What it means for the defendants, however, is that Kilbride's six-and-a-half-year and Schaffer's five-and-a half-year sentences have been upheld, although with "good time" and other considerations, Piccionelli believes that his client may be free after only three or three-and-a-half years.

But on the more positive side, Piccionelli said that he expects the Kilbride/Schaffer decision to be quoted extensively in existing obscenity cases involving internet content, such as the Max Hardcore appeal, which is being argued Thursday before the Eleventh Circuit in Atlanta, and the John Stagliano/Evil Angel case which is still in the pretrial stages in the District of Columbia Circuit.

"I would think that a few of the circuits like the Second Circuit [which ruled against the FCC in Fox Broadcasting's "fleeting expletives" case] would probably pick this up in a heartbeat," Piccionelli opined. "And the question is, how is it going to arise in the other circuits other than the D.C. Circuit?"

Piccionelli noted that the D.C. Circuit is primed to consider the issue, not just because the Evil Angel case is in that jurisdiction, but because every adult company that attempts to copyright its work may potentially fall afoul of local D.C. community standards if it doesn't.

"Since the Copyright Office wants you to send stuff over the internet for registration," Piccionelli explained, "they're in a situation where they [First Amendment attorneys] can argue, 'Wait a minute, guys; there's no other place we can send this. We have to send it to your servers here, and unless you put servers in the Ninth Circuit, we're caught in a real bind."

Piccionelli said he fully expects the idea of a national community standard for internet material to be picked up by the circuits nationwide.
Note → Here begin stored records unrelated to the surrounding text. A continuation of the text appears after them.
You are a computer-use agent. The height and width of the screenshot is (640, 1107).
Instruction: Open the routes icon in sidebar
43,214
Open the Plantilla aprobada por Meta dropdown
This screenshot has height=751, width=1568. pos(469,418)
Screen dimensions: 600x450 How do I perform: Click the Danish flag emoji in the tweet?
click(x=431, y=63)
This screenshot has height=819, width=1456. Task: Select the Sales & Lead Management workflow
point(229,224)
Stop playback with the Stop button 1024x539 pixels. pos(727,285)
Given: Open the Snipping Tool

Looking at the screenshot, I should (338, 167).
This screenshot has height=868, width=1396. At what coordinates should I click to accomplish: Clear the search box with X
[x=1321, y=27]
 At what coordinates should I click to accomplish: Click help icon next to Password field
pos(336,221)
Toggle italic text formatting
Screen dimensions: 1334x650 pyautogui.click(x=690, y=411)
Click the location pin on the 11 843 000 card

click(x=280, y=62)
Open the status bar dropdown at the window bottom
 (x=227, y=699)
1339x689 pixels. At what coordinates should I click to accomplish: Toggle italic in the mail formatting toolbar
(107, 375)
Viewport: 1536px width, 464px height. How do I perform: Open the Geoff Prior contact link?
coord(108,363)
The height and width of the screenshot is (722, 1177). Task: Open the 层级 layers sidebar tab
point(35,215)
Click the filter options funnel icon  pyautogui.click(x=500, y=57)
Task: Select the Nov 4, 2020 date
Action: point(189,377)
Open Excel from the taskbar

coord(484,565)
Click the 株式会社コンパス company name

"In this case, the Ninth Circuit did another thing that was tremendously good: They didn't try to formulate a way of applying that national standard," he added. "So therefore, it's going to be left up to future cases to ferret that out, and given the fact that there's likely to be a dearth of federal cases for a while, that may be a very slow process. My best guess is, it's going to be an extension of how it's done currently: You bring in experts to provide for the jury useful information to help them figure out just what the national community sentiment is regarding erotic material, and whether the charged materials are within that national community or not."